- Questions:
[A] Rewrite the paragraph of the passage about ape fossils that begins "The researchers hypothesize" as a short bulleted list that keeps its main facts.
[B] Decide whether each statement agrees with the passage about ape fossils, answering yes or no and quoting the words that settle it: (i) Begun's team found that the original identification of the jaw bones was correct. (ii) Graecopithecus lived in south-east Europe 7.2 million years ago. (iii) Begun outlined the idea at a conference of the American Association of Physical Anthropologists.
[C] Please carry the passage about ape fossils forward from its final sentence.

- Text segment:
————

David Begun, an anthropologist at the University of Toronto, and his team recently reexamined the jaw bones. They argue that the original identification was incorrect. Based on the fossil's hominin-like canines and premolar roots, they identify that the ape belongs to a previously unknown proto-hominin.
The researchers hypothesize that these proto-hominins were the evolutionary ancestors of another European great ape Graecopithecus, which the same team tentatively identified as an early hominin in 2017. Graecopithecus lived in south-east Europe 7.2 million years ago. If the premise is correct, these hominins would have migrated to Africa 7 million years ago, after undergoing much of their evolutionary development in Europe.
Begun points out that south-east Europe was once occupied by the ancestors of animals like the giraffe and rhino, too. "It's widely agreed that this was the found fauna of most of what we see in Africa today," he told New Scientists. "If the antelopes and giraffes could get into Africa 7 million years ago, why not the apes?"
He recently outlined this idea at a conference of the American Association of Physical Anthropologists.

————

- Material provided:
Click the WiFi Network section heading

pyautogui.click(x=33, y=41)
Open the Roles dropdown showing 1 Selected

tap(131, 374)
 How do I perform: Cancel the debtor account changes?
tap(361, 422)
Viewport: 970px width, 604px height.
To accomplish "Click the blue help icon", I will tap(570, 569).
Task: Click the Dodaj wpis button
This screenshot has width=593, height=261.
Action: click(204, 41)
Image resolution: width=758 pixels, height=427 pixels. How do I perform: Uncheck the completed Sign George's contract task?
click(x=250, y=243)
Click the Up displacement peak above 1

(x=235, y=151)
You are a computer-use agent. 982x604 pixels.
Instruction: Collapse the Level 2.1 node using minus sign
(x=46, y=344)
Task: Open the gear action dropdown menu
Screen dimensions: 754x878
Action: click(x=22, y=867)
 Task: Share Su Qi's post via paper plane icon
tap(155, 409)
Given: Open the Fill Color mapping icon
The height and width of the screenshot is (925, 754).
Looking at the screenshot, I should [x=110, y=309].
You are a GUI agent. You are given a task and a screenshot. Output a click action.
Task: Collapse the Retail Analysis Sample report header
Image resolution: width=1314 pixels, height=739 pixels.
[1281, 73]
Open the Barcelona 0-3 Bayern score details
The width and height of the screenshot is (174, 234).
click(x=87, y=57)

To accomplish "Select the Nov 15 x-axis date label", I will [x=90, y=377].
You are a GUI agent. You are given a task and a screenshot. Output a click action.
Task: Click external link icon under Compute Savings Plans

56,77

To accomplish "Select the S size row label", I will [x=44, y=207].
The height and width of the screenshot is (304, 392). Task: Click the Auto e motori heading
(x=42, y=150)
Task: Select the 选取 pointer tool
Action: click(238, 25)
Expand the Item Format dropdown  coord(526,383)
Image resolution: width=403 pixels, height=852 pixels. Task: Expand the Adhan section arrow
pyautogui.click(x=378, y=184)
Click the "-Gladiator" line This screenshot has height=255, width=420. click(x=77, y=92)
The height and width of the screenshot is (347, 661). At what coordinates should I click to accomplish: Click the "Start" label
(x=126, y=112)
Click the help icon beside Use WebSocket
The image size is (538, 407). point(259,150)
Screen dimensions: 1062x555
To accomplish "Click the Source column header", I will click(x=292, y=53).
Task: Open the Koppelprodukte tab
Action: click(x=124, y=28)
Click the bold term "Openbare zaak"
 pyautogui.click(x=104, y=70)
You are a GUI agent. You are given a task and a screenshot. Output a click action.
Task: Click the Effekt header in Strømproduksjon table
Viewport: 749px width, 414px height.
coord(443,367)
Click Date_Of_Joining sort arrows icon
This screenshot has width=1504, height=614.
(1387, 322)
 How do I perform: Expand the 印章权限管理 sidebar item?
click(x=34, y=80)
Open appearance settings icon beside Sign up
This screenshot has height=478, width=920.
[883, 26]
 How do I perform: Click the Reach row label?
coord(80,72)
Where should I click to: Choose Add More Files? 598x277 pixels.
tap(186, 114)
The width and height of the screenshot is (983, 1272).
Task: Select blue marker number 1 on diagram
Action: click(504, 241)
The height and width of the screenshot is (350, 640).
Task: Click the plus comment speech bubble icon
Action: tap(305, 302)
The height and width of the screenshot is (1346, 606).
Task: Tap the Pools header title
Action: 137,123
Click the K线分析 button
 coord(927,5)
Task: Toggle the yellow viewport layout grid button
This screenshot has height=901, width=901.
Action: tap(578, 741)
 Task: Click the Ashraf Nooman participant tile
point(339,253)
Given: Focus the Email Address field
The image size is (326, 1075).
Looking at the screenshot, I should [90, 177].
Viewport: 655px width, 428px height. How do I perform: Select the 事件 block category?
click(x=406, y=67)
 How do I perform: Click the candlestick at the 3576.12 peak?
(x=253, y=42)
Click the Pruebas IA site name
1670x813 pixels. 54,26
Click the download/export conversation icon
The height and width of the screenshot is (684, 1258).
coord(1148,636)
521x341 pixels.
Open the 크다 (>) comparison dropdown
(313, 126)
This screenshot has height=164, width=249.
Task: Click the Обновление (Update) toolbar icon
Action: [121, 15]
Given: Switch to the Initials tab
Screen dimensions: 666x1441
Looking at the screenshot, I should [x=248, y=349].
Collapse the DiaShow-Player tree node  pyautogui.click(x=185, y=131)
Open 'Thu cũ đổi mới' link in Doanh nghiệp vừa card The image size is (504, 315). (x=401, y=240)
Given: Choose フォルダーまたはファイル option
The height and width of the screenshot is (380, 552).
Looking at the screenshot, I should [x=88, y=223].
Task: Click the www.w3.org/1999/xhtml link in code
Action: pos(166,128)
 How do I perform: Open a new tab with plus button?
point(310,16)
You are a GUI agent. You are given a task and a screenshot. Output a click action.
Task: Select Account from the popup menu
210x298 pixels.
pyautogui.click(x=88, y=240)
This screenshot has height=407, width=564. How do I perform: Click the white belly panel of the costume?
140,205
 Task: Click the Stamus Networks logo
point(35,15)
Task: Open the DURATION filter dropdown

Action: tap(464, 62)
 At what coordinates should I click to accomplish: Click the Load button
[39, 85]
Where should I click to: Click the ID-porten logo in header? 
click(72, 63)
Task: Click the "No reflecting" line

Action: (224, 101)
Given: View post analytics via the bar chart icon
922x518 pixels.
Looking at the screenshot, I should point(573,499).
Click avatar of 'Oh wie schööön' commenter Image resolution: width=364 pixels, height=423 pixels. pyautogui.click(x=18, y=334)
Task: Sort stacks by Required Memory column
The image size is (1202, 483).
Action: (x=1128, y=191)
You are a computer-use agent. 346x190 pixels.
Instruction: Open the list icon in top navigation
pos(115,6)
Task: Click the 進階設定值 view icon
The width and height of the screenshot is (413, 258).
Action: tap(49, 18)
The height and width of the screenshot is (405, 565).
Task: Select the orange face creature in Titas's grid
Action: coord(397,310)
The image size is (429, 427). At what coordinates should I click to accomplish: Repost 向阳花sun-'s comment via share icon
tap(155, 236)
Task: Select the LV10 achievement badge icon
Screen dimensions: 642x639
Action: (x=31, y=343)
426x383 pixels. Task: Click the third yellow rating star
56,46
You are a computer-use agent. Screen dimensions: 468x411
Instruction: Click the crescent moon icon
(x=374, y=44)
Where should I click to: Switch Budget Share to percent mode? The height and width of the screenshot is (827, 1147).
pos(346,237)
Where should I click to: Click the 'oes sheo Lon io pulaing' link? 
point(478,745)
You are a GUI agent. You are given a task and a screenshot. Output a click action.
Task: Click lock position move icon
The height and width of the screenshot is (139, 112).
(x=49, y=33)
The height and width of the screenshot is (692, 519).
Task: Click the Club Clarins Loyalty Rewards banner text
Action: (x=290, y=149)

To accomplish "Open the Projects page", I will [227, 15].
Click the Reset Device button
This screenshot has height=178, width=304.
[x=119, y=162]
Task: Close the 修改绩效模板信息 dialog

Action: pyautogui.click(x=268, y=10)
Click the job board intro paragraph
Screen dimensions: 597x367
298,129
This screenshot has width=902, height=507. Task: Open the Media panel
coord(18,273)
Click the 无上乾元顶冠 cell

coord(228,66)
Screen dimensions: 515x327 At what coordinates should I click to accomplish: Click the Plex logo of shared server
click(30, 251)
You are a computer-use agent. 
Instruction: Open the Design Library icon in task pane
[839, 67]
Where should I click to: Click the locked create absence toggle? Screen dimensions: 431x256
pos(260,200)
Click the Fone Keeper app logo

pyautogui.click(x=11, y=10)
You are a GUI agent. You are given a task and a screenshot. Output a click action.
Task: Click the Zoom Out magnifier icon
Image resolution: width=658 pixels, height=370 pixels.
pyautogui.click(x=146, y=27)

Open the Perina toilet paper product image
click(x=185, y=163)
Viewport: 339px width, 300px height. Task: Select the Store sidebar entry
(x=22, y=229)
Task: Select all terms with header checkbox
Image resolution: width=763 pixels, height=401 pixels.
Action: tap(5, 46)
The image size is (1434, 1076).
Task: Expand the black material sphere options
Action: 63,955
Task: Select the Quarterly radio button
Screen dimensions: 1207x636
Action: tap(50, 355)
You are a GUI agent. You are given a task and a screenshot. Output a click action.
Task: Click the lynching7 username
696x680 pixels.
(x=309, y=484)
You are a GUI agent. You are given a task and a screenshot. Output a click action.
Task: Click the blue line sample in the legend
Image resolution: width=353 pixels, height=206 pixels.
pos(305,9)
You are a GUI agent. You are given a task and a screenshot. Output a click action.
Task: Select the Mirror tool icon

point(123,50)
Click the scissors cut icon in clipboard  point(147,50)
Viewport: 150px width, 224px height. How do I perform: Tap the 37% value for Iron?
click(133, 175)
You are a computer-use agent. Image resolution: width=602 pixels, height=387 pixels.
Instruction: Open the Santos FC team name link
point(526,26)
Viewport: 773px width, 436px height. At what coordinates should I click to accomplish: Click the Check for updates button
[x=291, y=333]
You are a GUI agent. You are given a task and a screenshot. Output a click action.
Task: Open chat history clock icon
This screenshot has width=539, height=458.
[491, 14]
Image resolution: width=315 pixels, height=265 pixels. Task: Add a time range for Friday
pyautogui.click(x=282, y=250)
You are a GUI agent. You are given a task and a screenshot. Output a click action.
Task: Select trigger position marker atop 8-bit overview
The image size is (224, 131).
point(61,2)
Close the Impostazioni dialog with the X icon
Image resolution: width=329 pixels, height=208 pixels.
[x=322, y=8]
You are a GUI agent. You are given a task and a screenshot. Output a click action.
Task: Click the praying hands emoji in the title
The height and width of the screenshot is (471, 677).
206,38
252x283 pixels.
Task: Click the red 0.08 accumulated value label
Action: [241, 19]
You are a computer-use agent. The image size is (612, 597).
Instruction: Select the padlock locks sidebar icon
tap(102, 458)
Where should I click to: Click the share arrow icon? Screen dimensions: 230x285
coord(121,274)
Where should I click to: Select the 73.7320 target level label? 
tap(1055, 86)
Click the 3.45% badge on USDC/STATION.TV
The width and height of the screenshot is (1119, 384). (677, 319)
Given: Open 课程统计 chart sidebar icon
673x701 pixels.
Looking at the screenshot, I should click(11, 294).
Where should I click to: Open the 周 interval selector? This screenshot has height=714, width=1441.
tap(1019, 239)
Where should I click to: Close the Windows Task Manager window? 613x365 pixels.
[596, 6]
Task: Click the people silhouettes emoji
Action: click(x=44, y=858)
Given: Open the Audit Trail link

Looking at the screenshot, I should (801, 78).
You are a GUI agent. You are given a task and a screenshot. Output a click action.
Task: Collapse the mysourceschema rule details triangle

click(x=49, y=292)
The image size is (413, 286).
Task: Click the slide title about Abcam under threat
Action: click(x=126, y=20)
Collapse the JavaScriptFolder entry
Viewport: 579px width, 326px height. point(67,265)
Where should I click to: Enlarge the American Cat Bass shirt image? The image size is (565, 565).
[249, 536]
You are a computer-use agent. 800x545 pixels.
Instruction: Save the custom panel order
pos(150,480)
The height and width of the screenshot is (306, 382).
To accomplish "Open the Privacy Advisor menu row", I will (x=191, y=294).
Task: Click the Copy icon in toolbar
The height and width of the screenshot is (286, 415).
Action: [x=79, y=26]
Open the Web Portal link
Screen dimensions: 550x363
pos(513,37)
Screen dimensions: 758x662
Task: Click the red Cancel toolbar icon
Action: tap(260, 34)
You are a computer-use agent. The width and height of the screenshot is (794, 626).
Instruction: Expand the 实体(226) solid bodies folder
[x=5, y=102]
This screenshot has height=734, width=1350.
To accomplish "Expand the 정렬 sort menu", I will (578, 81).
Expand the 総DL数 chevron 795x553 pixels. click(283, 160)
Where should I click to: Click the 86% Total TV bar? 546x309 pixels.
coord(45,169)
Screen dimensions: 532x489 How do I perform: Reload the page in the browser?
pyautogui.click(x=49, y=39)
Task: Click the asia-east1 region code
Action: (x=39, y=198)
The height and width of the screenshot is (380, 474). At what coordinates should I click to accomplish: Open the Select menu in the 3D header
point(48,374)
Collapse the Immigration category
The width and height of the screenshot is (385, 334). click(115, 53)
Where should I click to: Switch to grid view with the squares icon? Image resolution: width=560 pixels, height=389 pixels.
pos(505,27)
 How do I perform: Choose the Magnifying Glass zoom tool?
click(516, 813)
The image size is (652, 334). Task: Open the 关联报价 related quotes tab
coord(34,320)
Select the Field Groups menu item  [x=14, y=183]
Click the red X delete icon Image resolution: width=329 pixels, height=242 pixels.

————

- Answer set:
[A]
- The researchers think these proto-hominins were the evolutionary ancestors of Graecopithecus, another European great ape.
- The same team tentatively identified Graecopithecus as an early hominin in 2017.
- Graecopithecus lived in south-east Europe 7.2 million years ago.
- If this is correct, these hominins migrated to Africa 7 million years ago, after much of their evolutionary development in Europe.

[B]
(i) No: "They argue that the original identification was incorrect."
(ii) Yes: "Graecopithecus lived in south-east Europe 7.2 million years ago."
(iii) Yes: "He recently outlined this idea at a conference of the American Association of Physical Anthropologists."

[C]
It's worth noting that Begun has made similar hypotheses before. Writing for the Journal of Human Evolution in 2002, Begun and Elmar Heizmann of the Natural history Museum of Stuttgart discussed a great ape fossil found in Germany that they argued could be the ancestor (broadly speaking) of all living great apes and humans.
"Found in Germany 20 years ago, this specimen is about 16.5 million years old, some 1.5 million years older than similar species from East Africa," Begun said in a statement then. "It suggests that the great ape and human lineage first appeared in Eurasia and not Africa."
Migrating out of Africa
In the Descent of Man, Charles Darwin proposed that hominins descended out of Africa. Considering the relatively few fossils available at the time, it is a testament to Darwin's astuteness that his hypothesis remains the leading theory.
Since Darwin's time, we have unearthed many more fossils and discovered new evidence in genetics. As such, our African-origin story has undergone many updates and revisions since 1871. Today, it has splintered into two theories: the "out of Africa" theory and the "multi-regional" theory.
The out of Africa theory suggests that the cradle of all humanity was Africa. Homo sapiens evolved exclusively and recently on that continent. At some point in prehistory, our ancestors migrated from Africa to Eurasia and replaced other subspecies of the genus Homo, such as Neanderthals. This is the dominant theory among scientists, and current evidence seems to support it best — though, say that in some circles and be prepared for a late-night debate that goes well past last call.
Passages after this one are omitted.